EspañolOn October 30, Puerto Rican Governor Alejandro García Padilla proposed a tax increase on imports of petroleum and its derivatives from US$9.25 to $15.50 per barrel. If approved, the tax would go into effect after March 2015.
However, the proposal to increase the import tax by 68 percent is yet to receive sufficient votes in the Senate and Chamber of Representatives of the island
To secure the extra income, which will help lift a range of public institutions out of bankruptcy, the governor held a meeting with the president of the Senate, Eduardo Bhatia, and the president of the Chamber of Representatives, Jaime Perelló.
In the meeting, they agreed to the changes contained within the governor’s proposals, and to the Highways and Transportation Authority (ACT), one of the agencies of the Department of Transport and Public Works (DTOP) which finds itself in difficulties.
It’s essential for Padilla that the change is approved before the end of November. Otherwise, the Urban Train and the DTOP’s Metropolitan Bus Authority (AMA) services will remain paralyzed due to lack of resources.
After the meeting, Bhatia commented that the budget for these departments will need to be evaluated, along with the best way to provide funding for these transportation services. For his part, Perelló said that the proposal as currently configured won’t secure enough votes to pass the Chamber of Representatives.

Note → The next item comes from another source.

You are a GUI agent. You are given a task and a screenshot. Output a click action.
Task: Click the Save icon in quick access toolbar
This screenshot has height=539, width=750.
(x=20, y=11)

When the new draft of the bill is ready, García Padilla will convene an extraordinary legislative session to submit the proposal to a vote, complete with the modifications sought by the legislature’s representatives.
Highway System Faces Financial Difficulty
The objective of this increase — nicknamed la crudita — is to create a special fund of almost $178 million available annually to cover the costs of ACT operations. It will furthermore enable the ACT to comply with the hefty credit obligations it has with the Government Development Bank (BGF), which are affecting the bank’s liquidity.
The plan is to transfer the debt of the ACT to the Authority of the Financing of Infrastructure (AFI), a government department that would in turn issue between $2,500 and $2,900 in public bonds to pay the BGF’s debt. The idea is to transfer ownership of the debt from the bank to those investors who buy the bonds.
For lawyer and local political analyst Luis Dávila Colón, the increase in the petroleum import tax shouldn’t be seen as an isolated act, but rather as part of a series of actions by the government that will directly hit the wallets of Puerto Ricans.
With these changes, the state is looking to burden the consumer with a $1.5 billion debt.
“The government is carrying out these reforms not out of genuine necessity, but rather out of foolishness. Puerto Rico’s problem is not a lack of money, but excessive spending. Each year the national budget rises by 15 percent. Instead of cutting expenditure, the government boosts it.”
Puerto Rico Moves Towards Tax Reform
Puerto Rico Government Secretary Víctor Suárez, who was present at the meeting concerning the proposals, explained that the Executive is to present the general outlines and a date for discussion for tax reform prior to March 2015, in order to be put in practice in April 2016.
“It’s a new tax system, a very complex law code which tackles necessary aspects, such as the income of municipal authorities and procedural matters,” said Suárez.
In order to understand the increase in taxes, Dávila Colón says it’s necessary to analyze Puerto Rico’s financial system. “This tax on gasoline doesn’t come alone. Puerto Rican’s pockets will also suffer from the proposed tax reform. With these changes, the state is looking to burden the consumer with a $1.5 billion debt.”
Among the principal modifications are a new Internal Revenue Code that replaces the Sales and Use Tax (IVU) with Value-Added Tax (IVA). This will be a tax applied to all goods and services that are consumed on the island, but with different rates according to each item.
“The substitution of the IVU for IVA means an increase in expenditure in each phase of production. Currently IVU is at 7 percent, but with the IVA the tax will be between 12 percent and 21 percent of the costs of production,” said Colón.
These tax changes are being introduced after 20 years of economic recession, and when the island faces an external debt of more than $73 billion, unemployment higher than 14 percent, and as a potential reform to electricity tariffs could increase the economic pressure even further.